Rent Commencements/Occupancy

During the fourth quarter, 25 new non-anchor stores opened in 76,929 square feet, at an average base rent of $17.23 per square foot, an increase of 4.4% over portfolio average rents. In addition, 31 non-anchor leases were renewed encompassing 85,776 square feet, at an average base rent of $21.39 per square foot, an increase of 8.9% over prior rental rates.

For the year, 89 new non-anchor stores opened in 259,955 square feet, at an average base rent of $17.59 per square foot, an increase of 6.5% over portfolio average rents. In addition, 144 non-anchor leases were renewed encompassing 465,171 square feet, at an average base rent of $16.33 per square foot, an increase of 11.6% over prior rental rates.

At December 31, 2008, occupancy for the Company’s core operating portfolio and joint venture properties, not under redevelopment, was 93.7%. Including current redevelopment projects, occupancy was 91.3%.

Development Projects

Given the changes in the retail and capital market landscape, the Company is taking a more conservative approach to potential developments.
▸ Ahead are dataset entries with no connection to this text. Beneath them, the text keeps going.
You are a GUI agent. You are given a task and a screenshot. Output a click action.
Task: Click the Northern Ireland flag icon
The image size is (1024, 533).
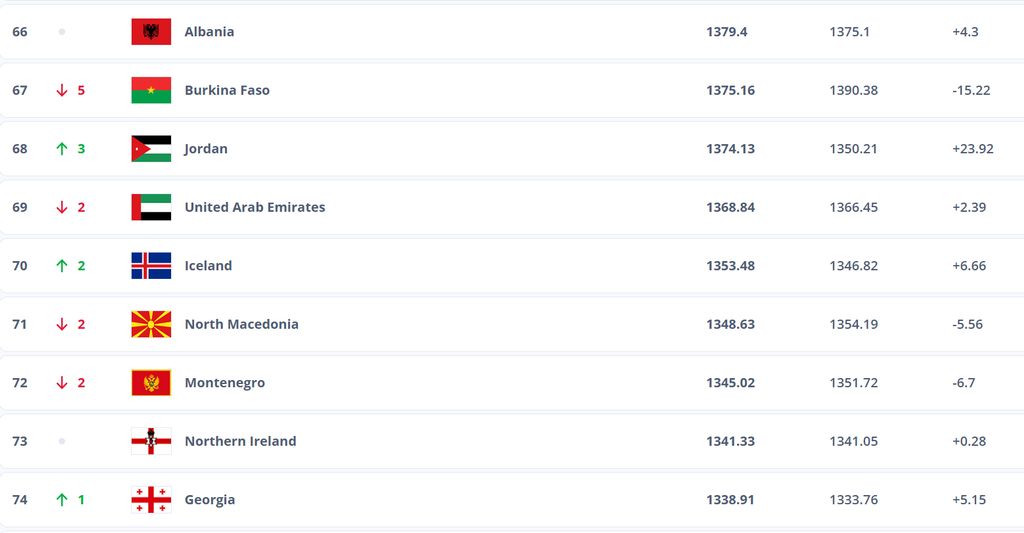click(151, 441)
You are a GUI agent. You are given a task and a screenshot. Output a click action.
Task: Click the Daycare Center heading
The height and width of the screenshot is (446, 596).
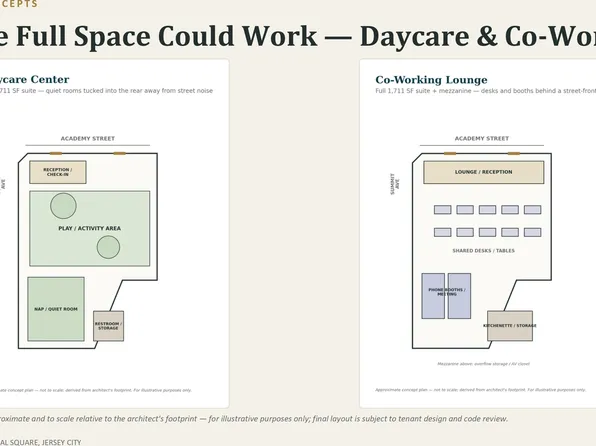click(34, 79)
The Company plans to utilize 2009 to secure necessary entitlements as well as sign a critical mass of tenancies before moving forward with a number of its planned projects. The Company does not intend to commence any additional vertical construction until significant rental commitments have been secured.
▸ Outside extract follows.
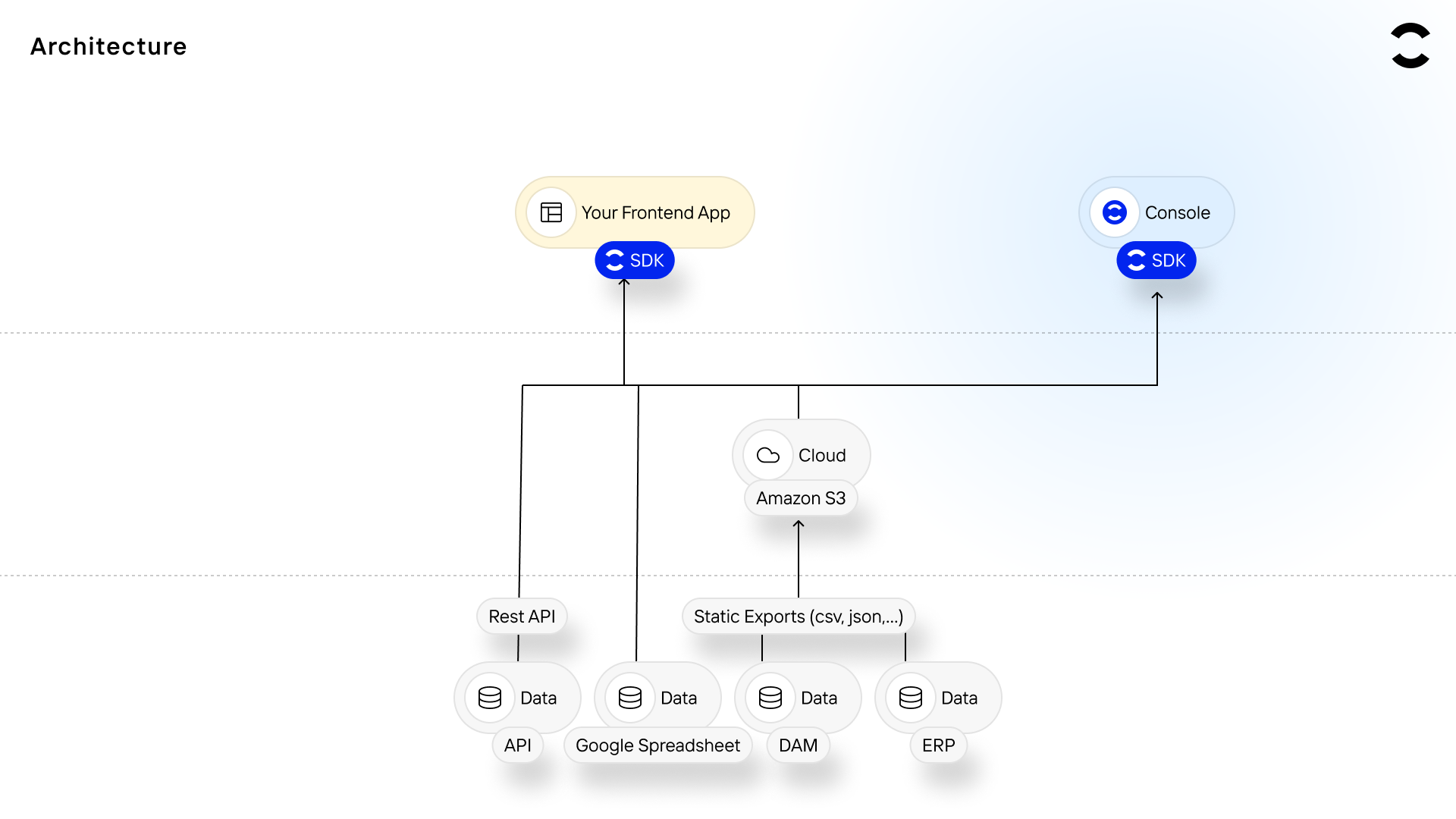Click the Data icon for Google Spreadsheet
1456x819 pixels.
point(629,697)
As of December 31, 2008, the Company had three projects under construction and three projects in the pre-development phase. In 2009, the Company anticipates spending $2.9 million on its development program, after factoring in planned joint venture partner financial participation.


During the fourth quarter, the Company wrote-off approximately $500,000 in costs associated with a change in project direction for the potential development of the Northpointe Town Center in Jackson, Michigan.

Redevelopment Pipeline

The value-added redevelopment of existing shopping centers has always been a major component of the Company’s business strategy. Ramco-Gershenson has historically produced a 12.0% average return on new dollars invested for its redevelopment program while at the same time diversifying the anchor tenant mix and strengthening the credit quality of each center’s rental income. These projects also demonstrate a commitment to maintaining the shopping center’s dominance in its trade area and a willingness to improve even very successful shopping centers. In 2009, the Company plans to focus on completing those projects presently in process that have commitments for the expansion or addition of an anchor tenant.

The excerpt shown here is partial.